- Dołączył(a)
- 19 Wrzesień 2019
- Postów
- 1
Zaczne od poczatku....Ostatni okres w lipcu.Po kilku kolejnych negatywnych testach jest w koncu wynik pozytywny.Plamienie bardzo slabe jednodniowe.Bol od czasu do czasu dalej odczywalny po prawej stronie. Zero bolu piersi tkliwosci it'd.Lekarz rodzinny podczas wizyty podotykal brzuch I stwierdzil ze gdyby to byla ciaza pozamaciczna to nie wytrzymalabym z bolu. Zero skietowania na bete , dodam ze bylby to 9 tydzien ,USG dopiero 26 wrzesnia.

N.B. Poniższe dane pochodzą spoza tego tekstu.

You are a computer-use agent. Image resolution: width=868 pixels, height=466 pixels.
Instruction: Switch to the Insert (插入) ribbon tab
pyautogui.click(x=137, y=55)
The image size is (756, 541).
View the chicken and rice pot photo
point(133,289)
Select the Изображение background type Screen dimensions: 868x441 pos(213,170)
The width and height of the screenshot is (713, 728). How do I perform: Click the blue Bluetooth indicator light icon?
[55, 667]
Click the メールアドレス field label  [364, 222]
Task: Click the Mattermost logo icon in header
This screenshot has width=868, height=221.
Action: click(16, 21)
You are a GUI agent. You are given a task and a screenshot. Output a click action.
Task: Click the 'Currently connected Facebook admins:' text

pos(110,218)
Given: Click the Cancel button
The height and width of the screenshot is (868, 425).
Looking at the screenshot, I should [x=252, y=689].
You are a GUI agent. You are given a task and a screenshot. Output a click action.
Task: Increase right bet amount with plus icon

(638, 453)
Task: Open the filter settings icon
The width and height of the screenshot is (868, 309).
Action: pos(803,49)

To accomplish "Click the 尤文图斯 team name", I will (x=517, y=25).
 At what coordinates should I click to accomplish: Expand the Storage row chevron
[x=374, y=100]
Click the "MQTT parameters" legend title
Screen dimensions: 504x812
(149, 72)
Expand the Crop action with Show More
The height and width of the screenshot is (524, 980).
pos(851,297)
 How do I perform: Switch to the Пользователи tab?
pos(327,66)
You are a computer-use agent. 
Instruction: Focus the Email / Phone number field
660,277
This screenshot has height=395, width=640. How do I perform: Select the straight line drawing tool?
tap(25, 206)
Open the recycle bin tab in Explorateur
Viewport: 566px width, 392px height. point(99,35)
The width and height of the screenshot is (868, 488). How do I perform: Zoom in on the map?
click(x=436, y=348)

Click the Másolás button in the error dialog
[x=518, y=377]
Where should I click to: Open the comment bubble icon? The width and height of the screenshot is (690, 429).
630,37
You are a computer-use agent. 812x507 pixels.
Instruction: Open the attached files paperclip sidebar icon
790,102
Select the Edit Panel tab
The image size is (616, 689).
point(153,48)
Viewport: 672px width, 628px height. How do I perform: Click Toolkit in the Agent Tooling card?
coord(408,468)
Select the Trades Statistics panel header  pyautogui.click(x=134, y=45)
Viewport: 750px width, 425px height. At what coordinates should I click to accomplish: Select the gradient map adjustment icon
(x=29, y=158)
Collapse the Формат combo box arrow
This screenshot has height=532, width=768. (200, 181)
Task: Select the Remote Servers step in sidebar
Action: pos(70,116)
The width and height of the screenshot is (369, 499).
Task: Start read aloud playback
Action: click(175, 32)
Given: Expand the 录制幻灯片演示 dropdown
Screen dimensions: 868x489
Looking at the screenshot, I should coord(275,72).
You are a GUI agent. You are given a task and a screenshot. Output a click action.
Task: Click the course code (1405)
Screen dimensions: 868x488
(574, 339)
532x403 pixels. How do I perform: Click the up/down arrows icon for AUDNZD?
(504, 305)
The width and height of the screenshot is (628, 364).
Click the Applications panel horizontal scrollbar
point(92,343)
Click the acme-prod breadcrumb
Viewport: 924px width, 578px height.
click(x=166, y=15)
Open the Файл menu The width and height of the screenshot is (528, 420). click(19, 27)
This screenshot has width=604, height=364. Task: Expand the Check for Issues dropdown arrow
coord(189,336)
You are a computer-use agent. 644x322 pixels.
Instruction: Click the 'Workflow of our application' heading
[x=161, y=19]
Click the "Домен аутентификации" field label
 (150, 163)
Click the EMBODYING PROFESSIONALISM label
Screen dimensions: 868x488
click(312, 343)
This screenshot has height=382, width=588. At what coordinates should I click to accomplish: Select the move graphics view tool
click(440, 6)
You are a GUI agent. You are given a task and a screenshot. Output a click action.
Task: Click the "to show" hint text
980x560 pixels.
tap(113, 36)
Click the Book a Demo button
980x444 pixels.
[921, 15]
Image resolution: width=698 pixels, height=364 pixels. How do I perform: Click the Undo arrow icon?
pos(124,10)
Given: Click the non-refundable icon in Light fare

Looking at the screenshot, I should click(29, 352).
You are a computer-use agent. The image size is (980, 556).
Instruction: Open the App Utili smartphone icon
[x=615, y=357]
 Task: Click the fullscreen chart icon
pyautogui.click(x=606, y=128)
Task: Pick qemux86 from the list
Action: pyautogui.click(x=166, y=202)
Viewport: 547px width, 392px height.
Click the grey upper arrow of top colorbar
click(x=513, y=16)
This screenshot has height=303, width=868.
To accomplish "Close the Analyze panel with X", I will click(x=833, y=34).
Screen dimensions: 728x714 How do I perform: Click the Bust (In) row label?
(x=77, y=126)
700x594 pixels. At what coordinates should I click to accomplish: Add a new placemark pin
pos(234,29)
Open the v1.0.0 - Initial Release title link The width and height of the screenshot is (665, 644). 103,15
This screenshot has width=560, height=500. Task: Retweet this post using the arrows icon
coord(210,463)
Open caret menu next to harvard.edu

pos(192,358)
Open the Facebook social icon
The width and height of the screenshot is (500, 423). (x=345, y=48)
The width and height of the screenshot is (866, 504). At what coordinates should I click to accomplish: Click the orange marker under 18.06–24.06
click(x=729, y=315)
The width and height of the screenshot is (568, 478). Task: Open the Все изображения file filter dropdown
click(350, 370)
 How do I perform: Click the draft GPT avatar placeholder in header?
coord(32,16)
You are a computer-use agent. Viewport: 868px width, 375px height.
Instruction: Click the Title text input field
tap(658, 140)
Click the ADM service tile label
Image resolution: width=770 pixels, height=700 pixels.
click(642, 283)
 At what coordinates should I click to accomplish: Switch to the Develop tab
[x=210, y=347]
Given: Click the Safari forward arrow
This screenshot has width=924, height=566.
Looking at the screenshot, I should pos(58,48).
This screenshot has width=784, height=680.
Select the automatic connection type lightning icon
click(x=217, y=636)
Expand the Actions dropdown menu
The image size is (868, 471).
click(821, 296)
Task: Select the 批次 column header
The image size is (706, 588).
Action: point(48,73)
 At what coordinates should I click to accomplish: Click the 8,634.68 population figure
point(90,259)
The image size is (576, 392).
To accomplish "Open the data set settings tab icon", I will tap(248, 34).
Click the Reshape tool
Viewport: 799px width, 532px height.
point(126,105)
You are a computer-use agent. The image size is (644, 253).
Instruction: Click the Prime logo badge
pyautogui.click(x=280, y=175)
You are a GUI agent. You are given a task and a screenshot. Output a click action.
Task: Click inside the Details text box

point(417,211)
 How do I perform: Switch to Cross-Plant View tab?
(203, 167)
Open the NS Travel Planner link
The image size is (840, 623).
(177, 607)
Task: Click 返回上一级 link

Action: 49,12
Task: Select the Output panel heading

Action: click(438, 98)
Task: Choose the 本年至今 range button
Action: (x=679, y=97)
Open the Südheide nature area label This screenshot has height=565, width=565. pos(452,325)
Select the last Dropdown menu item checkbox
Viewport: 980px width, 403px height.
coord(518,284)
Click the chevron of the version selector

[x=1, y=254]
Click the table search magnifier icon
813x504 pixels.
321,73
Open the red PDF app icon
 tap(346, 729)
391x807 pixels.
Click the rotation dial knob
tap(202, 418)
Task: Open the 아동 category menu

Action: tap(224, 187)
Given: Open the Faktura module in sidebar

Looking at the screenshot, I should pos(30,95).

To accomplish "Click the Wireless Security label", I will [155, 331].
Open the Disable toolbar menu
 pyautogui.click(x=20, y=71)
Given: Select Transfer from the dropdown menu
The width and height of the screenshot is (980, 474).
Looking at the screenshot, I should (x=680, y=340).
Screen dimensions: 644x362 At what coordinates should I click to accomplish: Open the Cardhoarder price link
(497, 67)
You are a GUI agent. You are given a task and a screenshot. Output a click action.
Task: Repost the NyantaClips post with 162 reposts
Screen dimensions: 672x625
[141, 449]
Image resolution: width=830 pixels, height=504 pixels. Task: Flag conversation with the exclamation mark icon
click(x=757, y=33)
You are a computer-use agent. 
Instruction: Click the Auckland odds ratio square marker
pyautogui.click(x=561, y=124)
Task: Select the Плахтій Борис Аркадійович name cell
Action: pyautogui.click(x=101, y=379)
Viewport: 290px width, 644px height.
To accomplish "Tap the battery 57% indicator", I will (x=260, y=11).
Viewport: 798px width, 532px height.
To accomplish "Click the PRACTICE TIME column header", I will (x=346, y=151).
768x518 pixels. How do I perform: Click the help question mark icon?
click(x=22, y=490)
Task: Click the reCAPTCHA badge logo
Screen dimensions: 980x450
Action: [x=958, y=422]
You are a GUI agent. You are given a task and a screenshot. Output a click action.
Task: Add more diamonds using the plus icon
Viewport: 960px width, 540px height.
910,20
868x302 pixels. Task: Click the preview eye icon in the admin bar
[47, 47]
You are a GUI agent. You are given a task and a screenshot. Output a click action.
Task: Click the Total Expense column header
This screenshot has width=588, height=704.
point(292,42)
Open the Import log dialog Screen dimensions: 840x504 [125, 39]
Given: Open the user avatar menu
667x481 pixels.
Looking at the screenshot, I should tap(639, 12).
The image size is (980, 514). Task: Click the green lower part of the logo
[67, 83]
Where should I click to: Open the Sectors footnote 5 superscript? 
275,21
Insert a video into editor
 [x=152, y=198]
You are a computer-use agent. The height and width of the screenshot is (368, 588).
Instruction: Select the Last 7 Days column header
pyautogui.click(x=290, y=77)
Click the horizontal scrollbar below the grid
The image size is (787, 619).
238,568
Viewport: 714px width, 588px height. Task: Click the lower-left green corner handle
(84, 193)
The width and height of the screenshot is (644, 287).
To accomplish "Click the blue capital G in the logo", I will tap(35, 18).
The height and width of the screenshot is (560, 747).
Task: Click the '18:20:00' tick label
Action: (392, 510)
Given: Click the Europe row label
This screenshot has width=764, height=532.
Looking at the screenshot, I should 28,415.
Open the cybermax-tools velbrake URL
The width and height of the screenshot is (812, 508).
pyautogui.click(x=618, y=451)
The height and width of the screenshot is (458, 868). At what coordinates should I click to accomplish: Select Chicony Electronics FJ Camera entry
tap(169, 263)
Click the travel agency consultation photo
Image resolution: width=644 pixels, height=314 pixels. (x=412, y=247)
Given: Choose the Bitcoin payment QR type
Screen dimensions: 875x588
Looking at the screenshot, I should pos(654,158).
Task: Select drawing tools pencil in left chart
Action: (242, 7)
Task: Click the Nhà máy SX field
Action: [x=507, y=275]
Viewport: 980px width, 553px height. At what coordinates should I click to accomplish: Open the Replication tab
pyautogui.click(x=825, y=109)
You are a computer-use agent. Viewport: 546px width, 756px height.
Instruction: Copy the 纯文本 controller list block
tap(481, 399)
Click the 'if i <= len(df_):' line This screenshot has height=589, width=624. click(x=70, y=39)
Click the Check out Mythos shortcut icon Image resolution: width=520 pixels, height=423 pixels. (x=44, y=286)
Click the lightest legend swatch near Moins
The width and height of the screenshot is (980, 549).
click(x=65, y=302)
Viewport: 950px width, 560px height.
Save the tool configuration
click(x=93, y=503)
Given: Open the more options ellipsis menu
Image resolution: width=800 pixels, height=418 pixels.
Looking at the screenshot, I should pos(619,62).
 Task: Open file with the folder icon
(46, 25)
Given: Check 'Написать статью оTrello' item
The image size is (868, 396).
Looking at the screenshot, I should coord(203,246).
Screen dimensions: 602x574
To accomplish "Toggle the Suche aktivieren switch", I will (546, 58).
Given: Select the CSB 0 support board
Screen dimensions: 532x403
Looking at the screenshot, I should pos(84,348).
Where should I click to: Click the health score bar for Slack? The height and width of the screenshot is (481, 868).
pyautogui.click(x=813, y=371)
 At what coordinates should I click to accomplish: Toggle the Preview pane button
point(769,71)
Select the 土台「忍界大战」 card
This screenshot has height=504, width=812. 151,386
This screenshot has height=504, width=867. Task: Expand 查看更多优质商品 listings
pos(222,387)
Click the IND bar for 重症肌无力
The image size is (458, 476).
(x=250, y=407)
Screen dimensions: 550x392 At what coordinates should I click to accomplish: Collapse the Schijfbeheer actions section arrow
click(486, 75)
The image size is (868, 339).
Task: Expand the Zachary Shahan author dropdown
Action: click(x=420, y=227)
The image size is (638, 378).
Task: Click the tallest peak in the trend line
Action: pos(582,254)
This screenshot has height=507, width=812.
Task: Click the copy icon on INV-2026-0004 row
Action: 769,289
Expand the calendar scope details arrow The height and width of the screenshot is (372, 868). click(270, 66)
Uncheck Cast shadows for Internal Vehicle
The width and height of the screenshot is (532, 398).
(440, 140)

Nie wytrzmujac napiecia umowilam sie na USG w prywatnym gabonecie gdzie stwierdzono ze nigdzie nie widac zarodka , na opisie wpisano ciaza pozamaciczna -brak lokalizacji I odrazu z tamtad odeslali mnie do szpitala dla kobiet. W szpitalu stwierdzili ze mnie przebadja jak nie bedzie zagrozenia dla zdrowia I zycia pojde do domu ale kolejnego dnia mam sie wstawic na 10:30 na USG. Ale....test ciazowy z moczu negatywny , kolejny test z krwi negatywny ( beta 2) wiec stwierdzil ze juz nie potrzebuje badac kolejnych bo wszystko wskakuje na brak ciazy.Kazali odczekac do 10 pazdzernika jak nie dostane okresu to do rodzinnego ktory zaleci dalszebadania w miedzy czasie mam wykonac test ciazowy z moczu w domu jak bedzie pozytywny do mam sie zglosic prosto do szpitala. Stwierdzili ze to ichzdaniem ciaza biochemiczna. Dodam ze moj brzuch ma wielkosc brzucha kobiety w 10 tygodniu ciazy... jestem przerazona.